For the record, I have been preaching the array approach.

Let’s the battle begin.

kevinadi · April 27, 2023, 12:45am

Hi @steevej

Thanks for all the contributions you made to the forum! I see that there’s no taker for this yet, so let me start with a small thought of my own.

It’s very difficult to say which method is superior vs another when we’re talking about schema design. As I’m sure you’re aware, generally in MongoDB the schema design follows the use case, and not the other way around like in most SQL data design. Over there, you decide how your data will be stored, and later figure out how to query all those connected tables into a single entity that then you can use in your app.

In contrast, MongoDB allows you to store an entity into a single document, speeding up the query process, and the flexible schema model allow you to store differently shaped documents in a single collection. This gives you the flexibility to change if the earlier design doesn’t work, or there are changes in your requirements in the future.

What I would advocate in the most general terms is that: how will the schema help simplify your workflow, and at the same time, allow you to create indexes that make those workloads run faster?

In some cases, arrays are the obvious choice, and in other cases, embedded documents is the way to go. One may find that using arrays simplify one use case, but complicates others (and vice versa), and thus the onus is on the user to determine the right balance that will satisfy all workloads, while still being able to perform well using indexes.

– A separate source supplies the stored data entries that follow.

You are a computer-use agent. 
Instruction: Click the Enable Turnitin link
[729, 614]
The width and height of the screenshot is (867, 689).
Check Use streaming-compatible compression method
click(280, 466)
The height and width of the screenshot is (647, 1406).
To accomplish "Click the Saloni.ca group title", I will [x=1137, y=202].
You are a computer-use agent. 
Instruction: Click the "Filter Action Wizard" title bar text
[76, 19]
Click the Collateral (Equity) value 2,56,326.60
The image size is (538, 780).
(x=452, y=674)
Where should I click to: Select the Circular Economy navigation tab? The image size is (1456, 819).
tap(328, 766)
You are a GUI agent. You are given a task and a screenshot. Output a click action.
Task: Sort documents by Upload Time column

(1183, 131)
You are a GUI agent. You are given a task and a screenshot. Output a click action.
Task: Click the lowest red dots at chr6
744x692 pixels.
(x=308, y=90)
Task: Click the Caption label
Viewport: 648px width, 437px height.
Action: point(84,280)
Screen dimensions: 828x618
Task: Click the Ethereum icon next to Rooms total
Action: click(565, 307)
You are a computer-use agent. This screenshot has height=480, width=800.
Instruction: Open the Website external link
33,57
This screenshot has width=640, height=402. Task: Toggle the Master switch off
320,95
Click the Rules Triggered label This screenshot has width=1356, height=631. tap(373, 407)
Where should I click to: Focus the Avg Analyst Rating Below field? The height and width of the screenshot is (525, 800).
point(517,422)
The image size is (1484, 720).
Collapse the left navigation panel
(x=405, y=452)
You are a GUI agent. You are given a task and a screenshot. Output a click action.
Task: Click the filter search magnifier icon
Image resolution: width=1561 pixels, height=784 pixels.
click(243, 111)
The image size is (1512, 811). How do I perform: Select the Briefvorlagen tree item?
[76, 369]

One example is using the attribute pattern when you have varying field names. Since normal indexes in MongoDB requires a static field name (not counting wilcard indexes which is another discussion), it’s difficult to create a good index if your documents are varied like that. Thus, using the attribute pattern in an array can be considered. Note that I’m not saying it’s the best thing to do, because it depends

There are other patterns as well, listed in the Building with patterns series of articles that may be interesting for some use cases. Ultimately I feel that MongoDB gives you this flexibility in choosing how to model your data as you see fit, so your database design can be super specialized & customized for the workload.

Best regards
Kevin